It's weird to be writing a eulogy for a pet who wasn't even mine, but P.C. was just that kind of cat.
He showed up on day, about ten years ago, in the gutter across the street from my parents' house. Just lying there. I thought it looked odd so I walked out to the fence for a closer look. When I realized that the cat over there was alive and was headed my way across the street, I jogged over to check it out. What I found was a scrawny, dirty-white kitten, half Siamese and half tabby, and oozing from a puncture in his front leg. He was friendly, though, so I carried him back over to show my mom. She had been musing about getting a cat while her two dogs were still pups, but Hudson (a.k.a. the Gold-Plated Dog) had just been through his second surgery in as many months, and mom's predictable reaction was something about putting the vet's kids through Ivy League educations, so no--no cats. I looked at the purring trainwreck in my hands, and dug for the most manipulative cheap-shot I could come up with. "Okay, then, but I'd better take this guy to the pound so they can at least put him out of his misery, because he's not gonna last with his leg abscessed like it is."
"Oh, just take him to the vet and have them bill me!" she groaned, exasperated. So I grabbed my car keys and bolted off before she could change her mind. The vet shaved the kitten's leg, managed to clean it out without debridement (which would have meant one more surgery on the bill), got the fleas off him, and sent him home within two hours. He sat on the seat next to me, purring all the way.

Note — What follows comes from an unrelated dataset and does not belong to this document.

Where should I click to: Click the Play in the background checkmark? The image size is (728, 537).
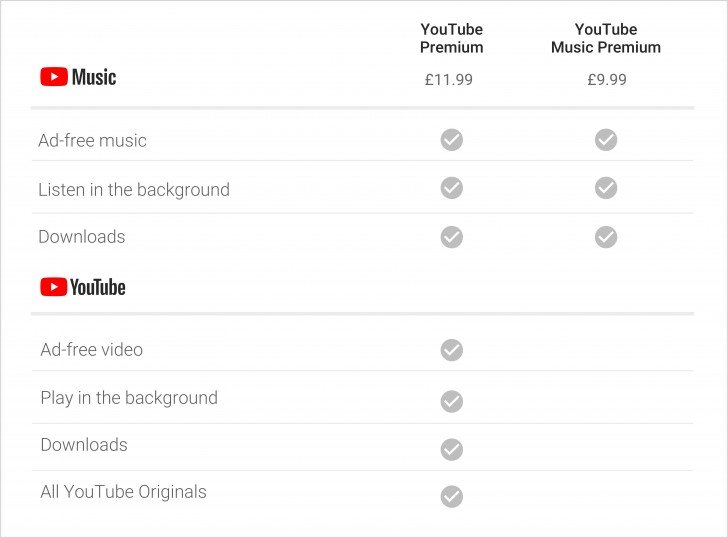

Soon named P.C. by my mom (short for "Plain Cat," though he earned several less-printable nicknames over his tenure there), this little guy took a short look around my parents' house, declared it his kingdom, and never looked back. He remained on the small side, but put on weight as he developed into a stocky, muscular adult. As his fur filled in it provided the perfect contrast to the most dazzling blue eyes I'd ever seen on a cat. Dogs, people... he held everyone in his sway. Snickers and Hudson (my parents' Springer Spaniels), both over 55 pounds, were reduced to chew toys and wrestling partners. My own dog avoided eye contact most of the time, as he never quite knew what to do when a cat chased HIM. When visitors came over, they were greeted at the door and marveled at this gorgeous, outgoing cat who would turn into a ragdoll in your arms, craning his head backward for an upside-down look at the world. And even as I became more and more allergic to cats in recent years, I'd load up on antihistamines before I'd visit, knowing full well I wouldn't be able to resist petting, playing, or occasionally napping with their little bruiser.
On December 26th, P.C. left us as abruptly he arrived. My mom noticed he hadn't been around for a while and went looking, finding him motionless on their bedroom floor. He hadn't been sick, hadn't been injured, and was only ten years old. I was stunned by my dad's phone call, and I'm sure it's going to be difficult when I go over next. While it's sad to lose P.C. so soon, though, I can't help but smile remembering how much fun it was to know him.
Take care short cat... and wherever you are, don't bite the dogs in the face, okay?